Until these experiments can be carried out at lower pressures, producing larger fullerene yields that will allow for separation [2], it is difficult to make conclusions concerning the products that are formed. However, peak intensities from spectra #1 and #2 suggest that it is easier to form the five-membered carbon rings necessary in the mechanism for fullerene formation from six-membered carbon rings than it is to form six-membered carbon rings from five-membered carbon rings. The majority of the products in these experiments are large polycyclic aromatic hydrocarbons (PAH), often referred to soot. PAH are believed to be precursors in fullerene formation [3]. The large peak at 655 in spectrum #2.1 may represent a stable PAH intermediate in the formation of fullerenes. In the spectra of soot obtained from the combustion of pyridine or thiophene, there are no peaks with an isotopic distribution that would suggest a fullerene structure, although the presence of these large PAH indicates the potential for their formation. The ferrocene-doping of a benzene flame seems to suppress the formation of C60 and C70. Again however, due

to the presence of these PAH, it is not possible to rule out the potential of combustion synthesis in forming an iron-encapsulated fullerene.

References

1. Howard, J.B., McKinnon, J.T., Makarovsky, Y., Lafleur, A.L., and Johnson, M.E., Nature 352: 139-141 (1991).
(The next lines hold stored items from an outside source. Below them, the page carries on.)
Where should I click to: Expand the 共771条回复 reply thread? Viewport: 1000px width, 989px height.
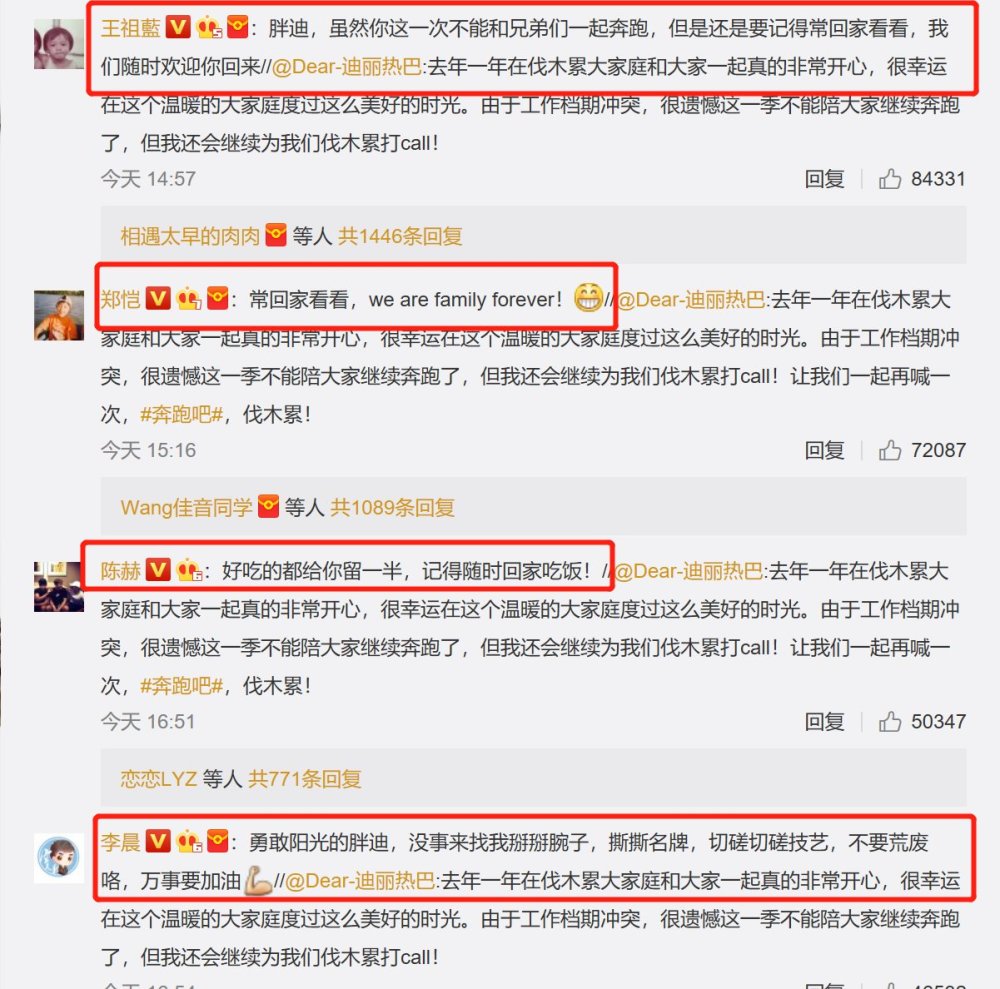[x=305, y=779]
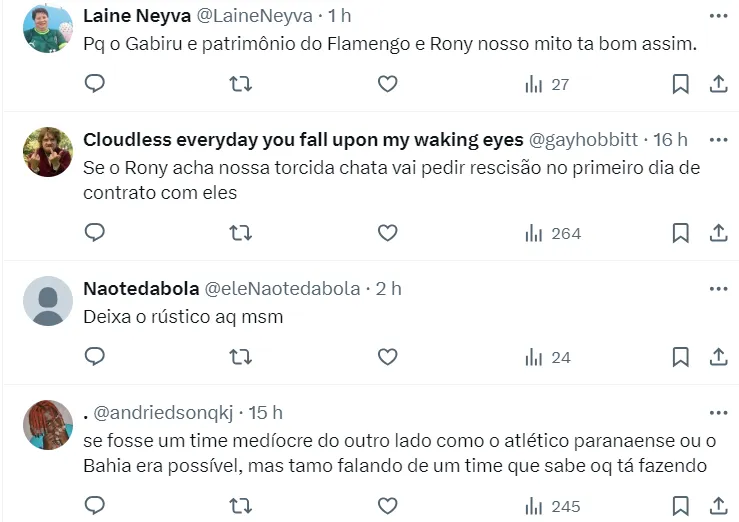The width and height of the screenshot is (739, 522).
Task: Reply to the @gayhobbitt tweet
Action: (x=94, y=233)
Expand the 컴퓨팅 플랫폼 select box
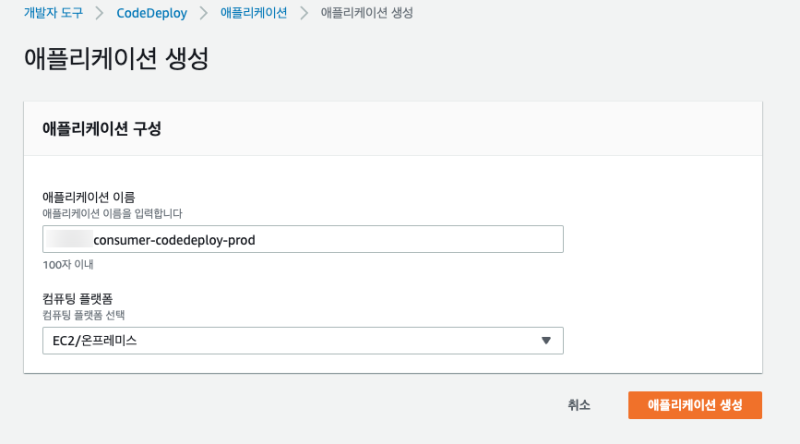 click(x=303, y=340)
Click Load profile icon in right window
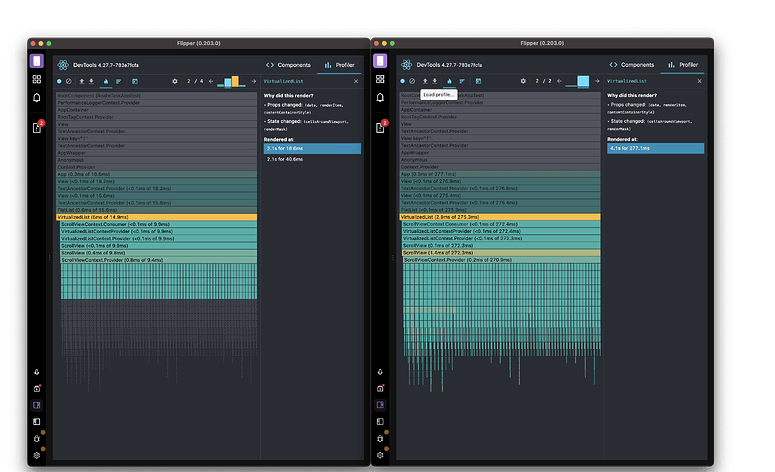 click(x=427, y=81)
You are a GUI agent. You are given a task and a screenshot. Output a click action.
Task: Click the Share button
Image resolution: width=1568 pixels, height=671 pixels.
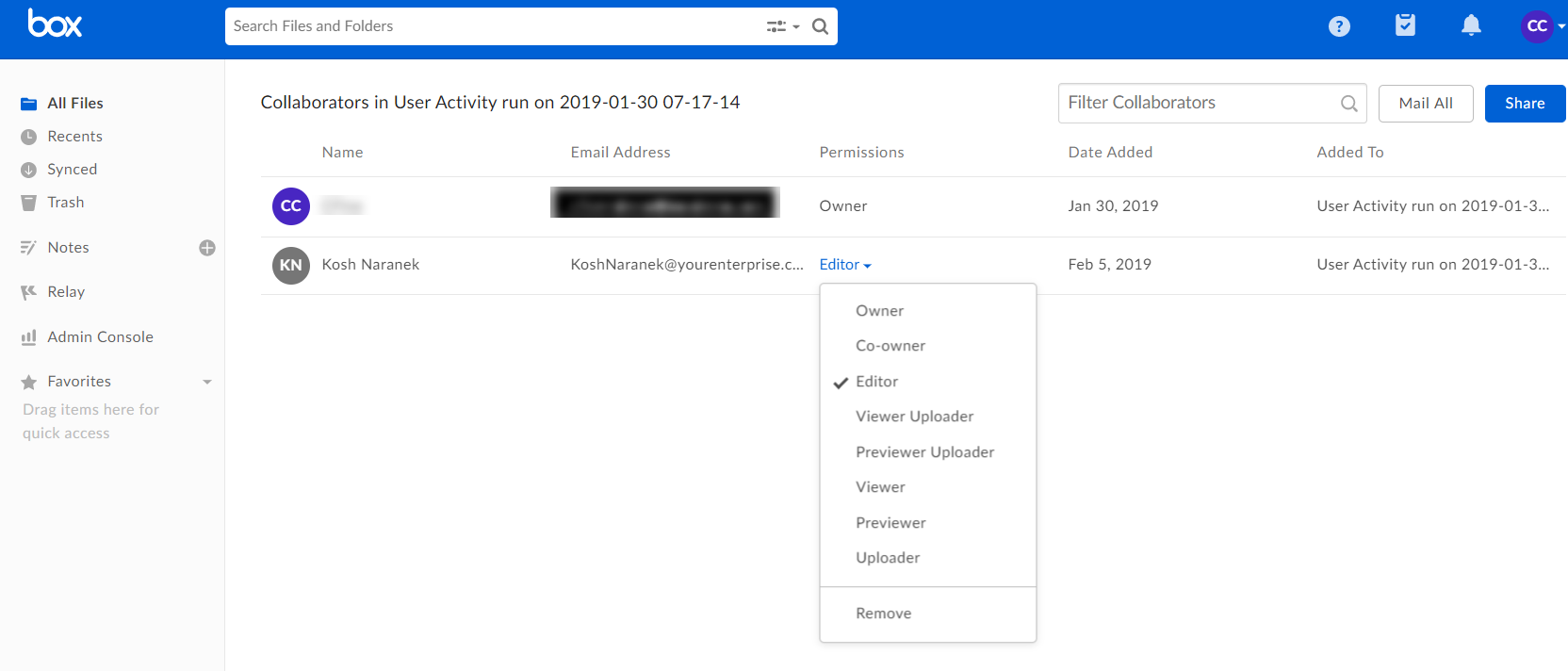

2. McKinnon, J.T., and Bell, W.L., Combustion and Flame 88: 102-112 (1992).

3. Bachmann, M., Wiese, W., and Homann K.-H., Twenty Sixth Symposium (International) on Combustion, The Combustion Institute, 1996, pp. 2259-2267.

Special Thanks

The authors would like to extend special thanks to all of those involved in this project. First and foremost, we acknowledge Robin Rogers, Longfei Jiang, and Dr. Mehdi Moini in the Department of Mass Spectrometry for their diligent work in sample analysis. Also, we would like to thank Robert A. Lewandowski III for his unequivocally skillful glassblowing and all of the machinists whose insight and hard work has made an enormous impact on our continuing research. We are thankful for the help of Michael Klysik, who has assisted in a portion of this research. We are forever indebted to Rita Wilkinson for her timely filing of all forms necessary to make possible our trip to San Francisco, CA. Finally, we would like to recognize the Welch Foundation for their funding of this research.